The price of solar panels has fallen considerably since the 1970s. The cost has decreased from about $76.67 per watt to $0.613 per watt, which is more than 100 times lower than in 1977. In addition, technological advances such as the research at Rice University are making renewable options more efficient so the price of generating clean energy is steadily dropping.

It is being recognised that solar power and other renewable technologies are no longer more expensive than fossil fuels, in many countries.
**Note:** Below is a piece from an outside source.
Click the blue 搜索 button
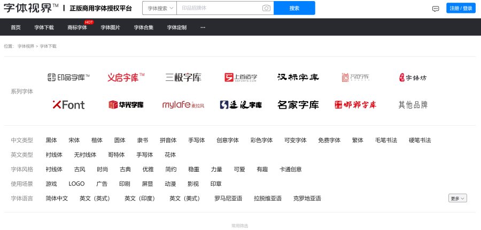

Sustainable energy plays a big part in countries aiming to reduce their carbon footprint, so present realistic ways to make the technology cheaper and better at harnessing energy from sunlight, and so more mainstream.

"The plummeting price of renewables is creating a historic opportunity to build a clean, sustainable energy system."

At its annual conference in Abu Dhabi this year, The International Renewable Energy Agency, and other organisations, predicted that solar costs are going to fall considerably over the next few years.

"The game has changed," says director-general of the International Renewable Energy Agency (IRENA) Adnan Z Amin. "The plummeting price of renewables is creating a historic opportunity to build a clean, sustainable energy system and avert catastrophic climate change in an affordable way."

Research is contributing to renewables more affordable and accessible. By enabling solar energy providers to significantly increase their solar-to-electric power conversion efficiency, the team at Rice believes its method will aid nations to meet their goals of achieving low-cost solar electricity.